Themes and Meanings

(Masterpieces of American Fiction)

Japanese by Spring is a satire on contemporary American attitudes toward cultural diversity, especially on college campuses. The title comes from the name of a language instruction book that promises the protagonist quick mastery of Japanese. The book, which soon becomes abbreviated to “J.B. Spring,” and finally just “J.B.S.,” is a symbol of the consumer attitude to other cultures that many characters in the novel exhibit. The main character, Benjamin Puttbutt, for example, seems to be studying Japanese simply to make himself more marketable.

Reed makes the satire much more amiable than some of his earlier novels by making the villain cultural elitism itself rather than any one character. The enemies of cultural diversity are not evil, merely crippled by various forms of chauvinism, from which many characters recover. It is not only the defenders of the white status quo who are carriers of this disease: The Japanese educators who take over the college end the elevation of Western culture in the curriculum, but they threaten to replace it with an equally narrow, Japan-centered vision of the world.
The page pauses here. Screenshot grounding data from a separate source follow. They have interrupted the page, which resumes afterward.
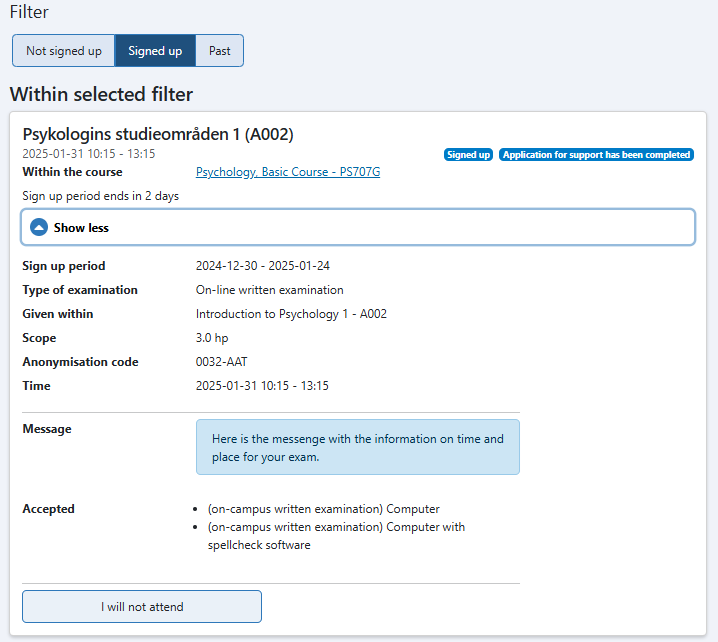Click the 'Within selected filter' heading
Viewport: 718px width, 642px height.
[x=101, y=95]
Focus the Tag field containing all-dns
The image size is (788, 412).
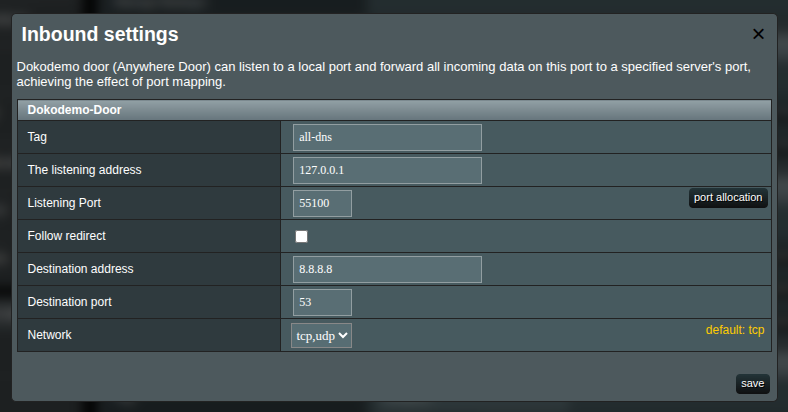tap(387, 137)
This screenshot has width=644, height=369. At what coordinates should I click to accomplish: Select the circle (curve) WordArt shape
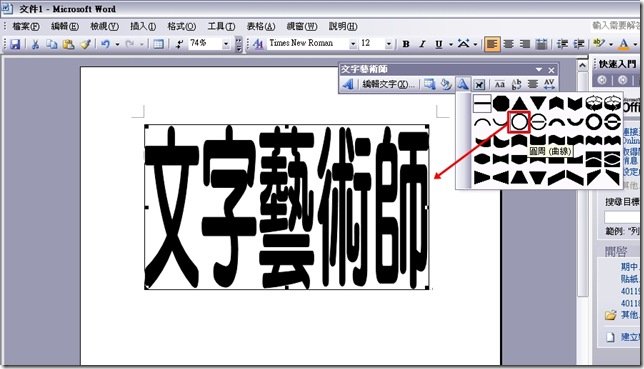tap(519, 122)
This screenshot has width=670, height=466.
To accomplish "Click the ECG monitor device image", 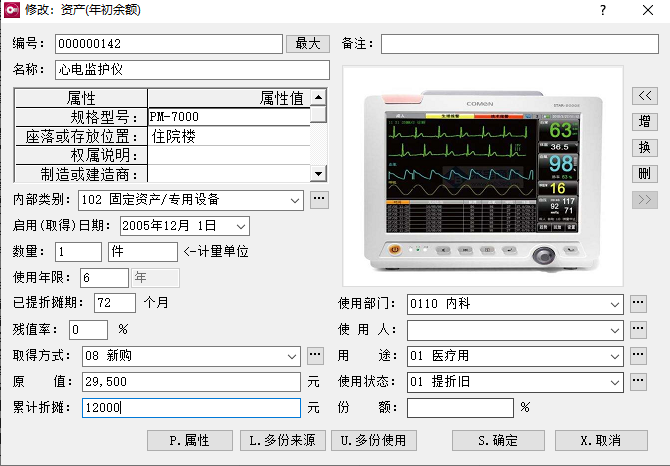I will pyautogui.click(x=482, y=176).
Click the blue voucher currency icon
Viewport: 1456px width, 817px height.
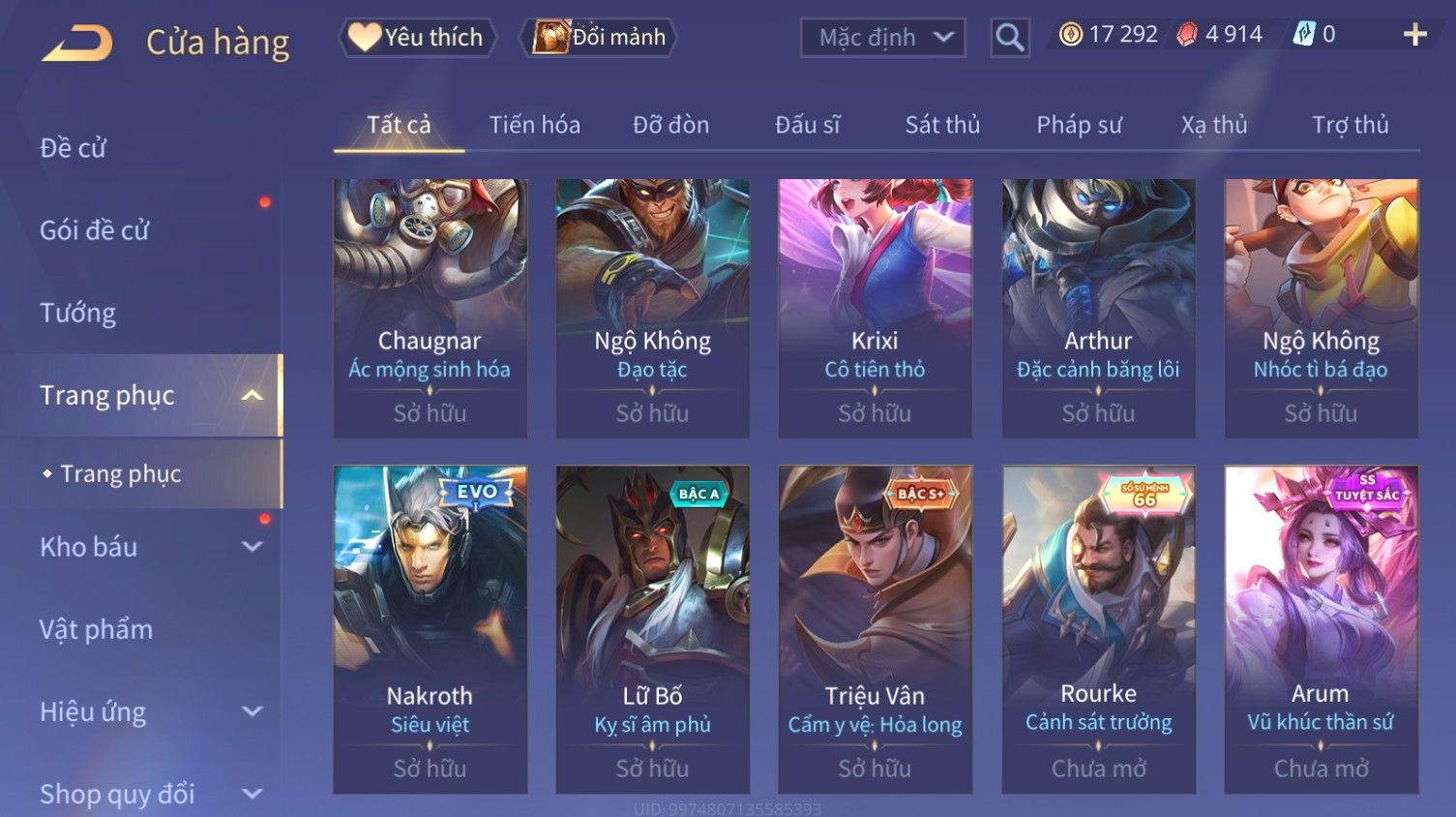(1304, 35)
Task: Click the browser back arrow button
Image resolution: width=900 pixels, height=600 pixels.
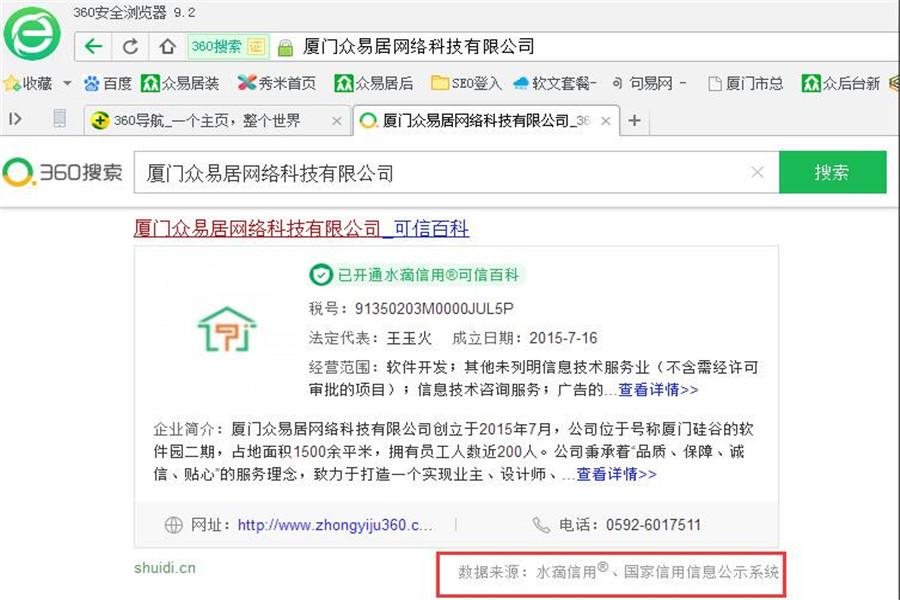Action: click(93, 47)
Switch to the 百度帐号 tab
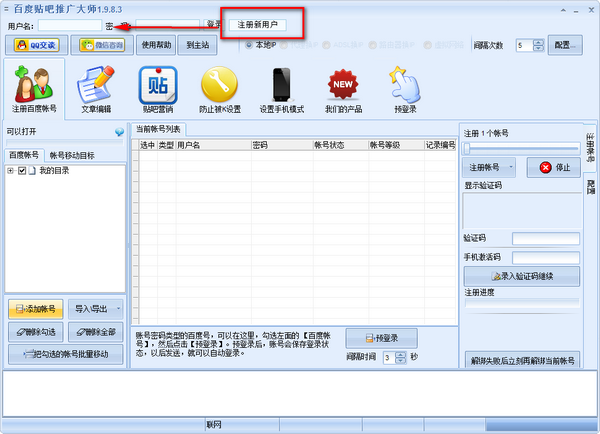Image resolution: width=600 pixels, height=434 pixels. coord(24,155)
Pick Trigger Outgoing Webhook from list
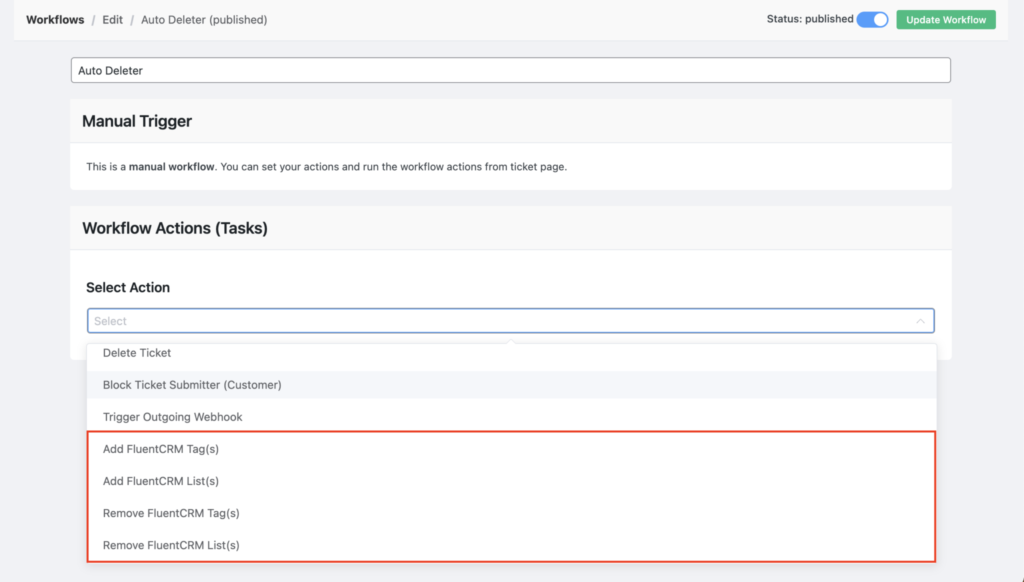This screenshot has height=582, width=1024. pyautogui.click(x=172, y=417)
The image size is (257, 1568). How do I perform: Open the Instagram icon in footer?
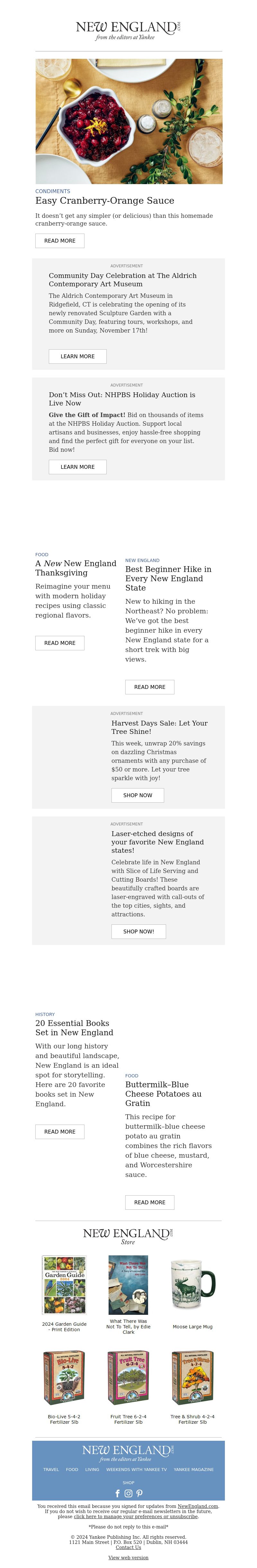tap(128, 1493)
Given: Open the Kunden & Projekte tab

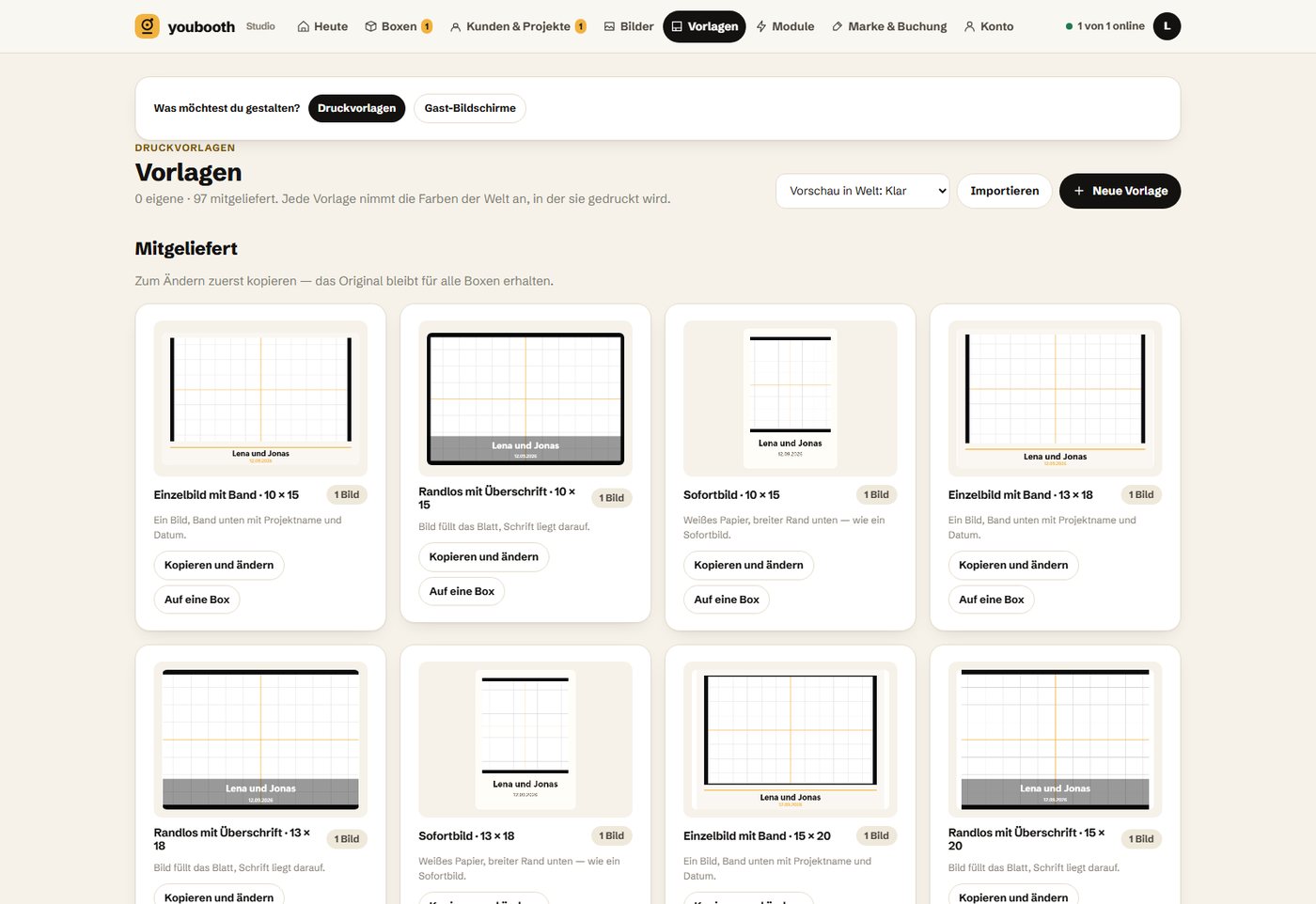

The African studies department is run by an “Afrocentrist” who believes that Africa is the source of all good and that African culture is morally superior to any other.

Stylistically, Reed continues a trend in his novels toward realism, though there is a touch of his earlier fantasy style in making the character Jack Only “a giant cucumber with flippers.” Characterization is muted in the novel, as is usual with satire and with...

(The entire section is 641 words.)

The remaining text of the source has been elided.